Task statement:
Before you finish, make sure every line below has been written out exactly.

[Records from a data source]
####

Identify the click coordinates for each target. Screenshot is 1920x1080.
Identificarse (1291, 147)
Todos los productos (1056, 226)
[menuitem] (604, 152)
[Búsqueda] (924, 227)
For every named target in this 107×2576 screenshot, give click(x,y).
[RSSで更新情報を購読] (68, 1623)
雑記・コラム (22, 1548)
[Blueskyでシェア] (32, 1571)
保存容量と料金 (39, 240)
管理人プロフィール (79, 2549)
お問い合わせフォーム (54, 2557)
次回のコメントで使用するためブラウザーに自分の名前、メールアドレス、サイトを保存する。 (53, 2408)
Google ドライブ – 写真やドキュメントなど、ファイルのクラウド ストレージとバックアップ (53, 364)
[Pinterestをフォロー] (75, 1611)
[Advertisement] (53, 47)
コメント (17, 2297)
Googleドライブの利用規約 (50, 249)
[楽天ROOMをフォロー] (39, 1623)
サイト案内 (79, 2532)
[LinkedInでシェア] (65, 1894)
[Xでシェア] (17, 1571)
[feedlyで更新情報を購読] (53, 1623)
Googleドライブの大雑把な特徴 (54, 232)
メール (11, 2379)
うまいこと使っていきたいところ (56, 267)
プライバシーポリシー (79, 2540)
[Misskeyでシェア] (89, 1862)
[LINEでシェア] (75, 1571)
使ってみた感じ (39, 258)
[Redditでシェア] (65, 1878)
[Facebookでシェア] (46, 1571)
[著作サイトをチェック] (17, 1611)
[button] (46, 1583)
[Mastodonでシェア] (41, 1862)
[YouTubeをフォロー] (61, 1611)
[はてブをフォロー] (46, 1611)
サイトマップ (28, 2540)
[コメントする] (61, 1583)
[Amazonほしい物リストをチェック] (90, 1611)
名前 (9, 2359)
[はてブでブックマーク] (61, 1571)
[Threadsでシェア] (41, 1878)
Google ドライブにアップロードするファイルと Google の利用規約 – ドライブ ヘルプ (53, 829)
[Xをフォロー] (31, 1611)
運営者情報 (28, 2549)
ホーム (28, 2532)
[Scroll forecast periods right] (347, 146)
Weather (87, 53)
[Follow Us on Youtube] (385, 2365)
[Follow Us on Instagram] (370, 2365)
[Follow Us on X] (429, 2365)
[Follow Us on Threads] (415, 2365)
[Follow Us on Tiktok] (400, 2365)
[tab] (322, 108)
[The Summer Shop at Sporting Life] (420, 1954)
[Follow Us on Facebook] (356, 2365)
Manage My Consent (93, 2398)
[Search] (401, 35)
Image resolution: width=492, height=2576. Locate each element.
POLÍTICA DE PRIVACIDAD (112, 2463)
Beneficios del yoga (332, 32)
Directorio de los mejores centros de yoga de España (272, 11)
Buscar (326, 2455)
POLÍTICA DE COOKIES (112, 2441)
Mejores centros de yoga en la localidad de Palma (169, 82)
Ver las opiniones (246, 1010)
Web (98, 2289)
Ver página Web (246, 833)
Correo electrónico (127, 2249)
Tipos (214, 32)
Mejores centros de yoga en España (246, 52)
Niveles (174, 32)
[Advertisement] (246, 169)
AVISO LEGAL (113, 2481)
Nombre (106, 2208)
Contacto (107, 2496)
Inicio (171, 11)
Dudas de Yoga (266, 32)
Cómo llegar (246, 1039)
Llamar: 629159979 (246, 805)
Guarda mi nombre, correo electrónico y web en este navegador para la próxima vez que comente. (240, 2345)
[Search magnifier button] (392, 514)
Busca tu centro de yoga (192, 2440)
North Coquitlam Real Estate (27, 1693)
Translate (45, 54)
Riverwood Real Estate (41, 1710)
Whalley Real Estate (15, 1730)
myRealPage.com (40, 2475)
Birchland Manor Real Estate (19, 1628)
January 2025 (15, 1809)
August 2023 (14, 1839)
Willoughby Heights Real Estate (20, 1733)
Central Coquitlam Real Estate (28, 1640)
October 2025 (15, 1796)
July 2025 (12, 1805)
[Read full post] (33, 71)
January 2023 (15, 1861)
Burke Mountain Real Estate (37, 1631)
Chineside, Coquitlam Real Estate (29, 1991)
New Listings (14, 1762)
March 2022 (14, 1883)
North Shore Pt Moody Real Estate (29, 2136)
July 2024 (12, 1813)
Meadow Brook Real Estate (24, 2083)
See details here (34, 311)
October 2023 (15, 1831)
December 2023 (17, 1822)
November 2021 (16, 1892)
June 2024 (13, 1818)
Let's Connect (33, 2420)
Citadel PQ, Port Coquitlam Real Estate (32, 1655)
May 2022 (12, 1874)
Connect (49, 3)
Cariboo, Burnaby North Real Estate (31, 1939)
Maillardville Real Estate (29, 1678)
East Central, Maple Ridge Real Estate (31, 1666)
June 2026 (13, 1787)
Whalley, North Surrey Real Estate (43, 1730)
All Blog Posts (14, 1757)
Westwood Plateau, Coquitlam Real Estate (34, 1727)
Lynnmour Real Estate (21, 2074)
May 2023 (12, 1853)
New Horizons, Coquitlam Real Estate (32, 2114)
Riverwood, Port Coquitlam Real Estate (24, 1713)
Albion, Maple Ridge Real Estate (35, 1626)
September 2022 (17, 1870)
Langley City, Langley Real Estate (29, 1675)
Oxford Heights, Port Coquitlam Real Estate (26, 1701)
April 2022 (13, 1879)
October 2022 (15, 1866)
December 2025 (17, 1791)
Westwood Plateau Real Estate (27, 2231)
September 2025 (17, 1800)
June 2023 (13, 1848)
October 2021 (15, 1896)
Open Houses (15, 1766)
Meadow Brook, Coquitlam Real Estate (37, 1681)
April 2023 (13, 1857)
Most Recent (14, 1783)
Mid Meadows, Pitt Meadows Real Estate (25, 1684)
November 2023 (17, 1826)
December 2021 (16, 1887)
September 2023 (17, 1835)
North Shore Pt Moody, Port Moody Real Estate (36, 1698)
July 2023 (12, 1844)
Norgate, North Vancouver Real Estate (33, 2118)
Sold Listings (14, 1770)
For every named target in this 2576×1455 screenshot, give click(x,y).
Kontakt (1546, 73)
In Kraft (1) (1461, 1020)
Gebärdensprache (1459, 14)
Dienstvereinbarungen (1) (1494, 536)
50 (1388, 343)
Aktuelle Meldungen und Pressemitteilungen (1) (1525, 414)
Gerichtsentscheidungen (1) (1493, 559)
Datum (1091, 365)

####

Solution to this problem:
Identify the click coordinates for each target. Screenshot is 1920x1080.
Identificarse (1291, 147)
Todos los productos (1056, 226)
[menuitem] (604, 152)
[Búsqueda] (924, 227)
For every named target in this 107×2576 screenshot, give click(x,y).
[RSSで更新情報を購読] (68, 1623)
雑記・コラム (22, 1548)
[Blueskyでシェア] (32, 1571)
保存容量と料金 (39, 240)
管理人プロフィール (79, 2549)
お問い合わせフォーム (54, 2557)
次回のコメントで使用するためブラウザーに自分の名前、メールアドレス、サイトを保存する。 (53, 2408)
Google ドライブ – 写真やドキュメントなど、ファイルのクラウド ストレージとバックアップ (53, 364)
[Pinterestをフォロー] (75, 1611)
[Advertisement] (53, 47)
コメント (17, 2297)
Googleドライブの利用規約 (50, 249)
[楽天ROOMをフォロー] (39, 1623)
サイト案内 (79, 2532)
[LinkedInでシェア] (65, 1894)
[Xでシェア] (17, 1571)
[feedlyで更新情報を購読] (53, 1623)
Googleドライブの大雑把な特徴 (54, 232)
メール (11, 2379)
うまいこと使っていきたいところ (56, 267)
プライバシーポリシー (79, 2540)
[Misskeyでシェア] (89, 1862)
[LINEでシェア] (75, 1571)
使ってみた感じ (39, 258)
[Redditでシェア] (65, 1878)
[Facebookでシェア] (46, 1571)
[著作サイトをチェック] (17, 1611)
[button] (46, 1583)
[Mastodonでシェア] (41, 1862)
[YouTubeをフォロー] (61, 1611)
[はてブをフォロー] (46, 1611)
サイトマップ (28, 2540)
[コメントする] (61, 1583)
[Amazonほしい物リストをチェック] (90, 1611)
名前 (9, 2359)
[はてブでブックマーク] (61, 1571)
[Threadsでシェア] (41, 1878)
Google ドライブにアップロードするファイルと Google の利用規約 – ドライブ ヘルプ (53, 829)
[Xをフォロー] (31, 1611)
運営者情報 (28, 2549)
ホーム (28, 2532)
[Scroll forecast periods right] (347, 146)
Weather (87, 53)
[Follow Us on Youtube] (385, 2365)
[Follow Us on Instagram] (370, 2365)
[Follow Us on X] (429, 2365)
[Follow Us on Threads] (415, 2365)
[Follow Us on Tiktok] (400, 2365)
[tab] (322, 108)
[The Summer Shop at Sporting Life] (420, 1954)
[Follow Us on Facebook] (356, 2365)
Manage My Consent (93, 2398)
[Search] (401, 35)
Image resolution: width=492, height=2576. Locate each element.
POLÍTICA DE PRIVACIDAD (112, 2463)
Beneficios del yoga (332, 32)
Directorio de los mejores centros de yoga de España (272, 11)
Buscar (326, 2455)
POLÍTICA DE COOKIES (112, 2441)
Mejores centros de yoga en la localidad de Palma (169, 82)
Ver las opiniones (246, 1010)
Web (98, 2289)
Ver página Web (246, 833)
Correo electrónico (127, 2249)
Tipos (214, 32)
Mejores centros de yoga en España (246, 52)
Niveles (174, 32)
[Advertisement] (246, 169)
AVISO LEGAL (113, 2481)
Nombre (106, 2208)
Contacto (107, 2496)
Inicio (171, 11)
Dudas de Yoga (266, 32)
Cómo llegar (246, 1039)
Llamar: 629159979 (246, 805)
Guarda mi nombre, correo electrónico y web en este navegador para la próxima vez que comente. (240, 2345)
[Search magnifier button] (392, 514)
Busca tu centro de yoga (192, 2440)
North Coquitlam Real Estate (27, 1693)
Translate (45, 54)
Riverwood Real Estate (41, 1710)
Whalley Real Estate (15, 1730)
myRealPage.com (40, 2475)
Birchland Manor Real Estate (19, 1628)
January 2025 (15, 1809)
August 2023 (14, 1839)
Willoughby Heights Real Estate (20, 1733)
Central Coquitlam Real Estate (28, 1640)
October 2025 (15, 1796)
July 2025 (12, 1805)
[Read full post] (33, 71)
January 2023 (15, 1861)
Burke Mountain Real Estate (37, 1631)
Chineside, Coquitlam Real Estate (29, 1991)
New Listings (14, 1762)
March 2022 (14, 1883)
North Shore Pt Moody Real Estate (29, 2136)
July 2024 (12, 1813)
Meadow Brook Real Estate (24, 2083)
See details here (34, 311)
October 2023 (15, 1831)
December 2023 (17, 1822)
November 2021 (16, 1892)
June 2024 (13, 1818)
Let's Connect (33, 2420)
Citadel PQ, Port Coquitlam Real Estate (32, 1655)
May 2022 (12, 1874)
Connect (49, 3)
Cariboo, Burnaby North Real Estate (31, 1939)
Maillardville Real Estate (29, 1678)
East Central, Maple Ridge Real Estate (31, 1666)
June 2026 (13, 1787)
Whalley, North Surrey Real Estate (43, 1730)
All Blog Posts (14, 1757)
Westwood Plateau, Coquitlam Real Estate (34, 1727)
Lynnmour Real Estate (21, 2074)
May 2023 (12, 1853)
New Horizons, Coquitlam Real Estate (32, 2114)
Riverwood, Port Coquitlam Real Estate (24, 1713)
Albion, Maple Ridge Real Estate (35, 1626)
September 2022 (17, 1870)
Langley City, Langley Real Estate (29, 1675)
Oxford Heights, Port Coquitlam Real Estate (26, 1701)
April 2022 (13, 1879)
October 2022 (15, 1866)
December 2025 (17, 1791)
Westwood Plateau Real Estate (27, 2231)
September 2025 (17, 1800)
June 2023 (13, 1848)
October 2021 (15, 1896)
Open Houses (15, 1766)
Meadow Brook, Coquitlam Real Estate (37, 1681)
April 2023 (13, 1857)
Most Recent (14, 1783)
Mid Meadows, Pitt Meadows Real Estate (25, 1684)
November 2023 (17, 1826)
December 2021 (16, 1887)
September 2023 (17, 1835)
North Shore Pt Moody, Port Moody Real Estate (36, 1698)
July 2023 (12, 1844)
Norgate, North Vancouver Real Estate (33, 2118)
Sold Listings (14, 1770)
For every named target in this 2576×1455 screenshot, give click(x,y).
Kontakt (1546, 73)
In Kraft (1) (1461, 1020)
Gebärdensprache (1459, 14)
Dienstvereinbarungen (1) (1494, 536)
50 (1388, 343)
Aktuelle Meldungen und Pressemitteilungen (1) (1525, 414)
Gerichtsentscheidungen (1) (1493, 559)
Datum (1091, 365)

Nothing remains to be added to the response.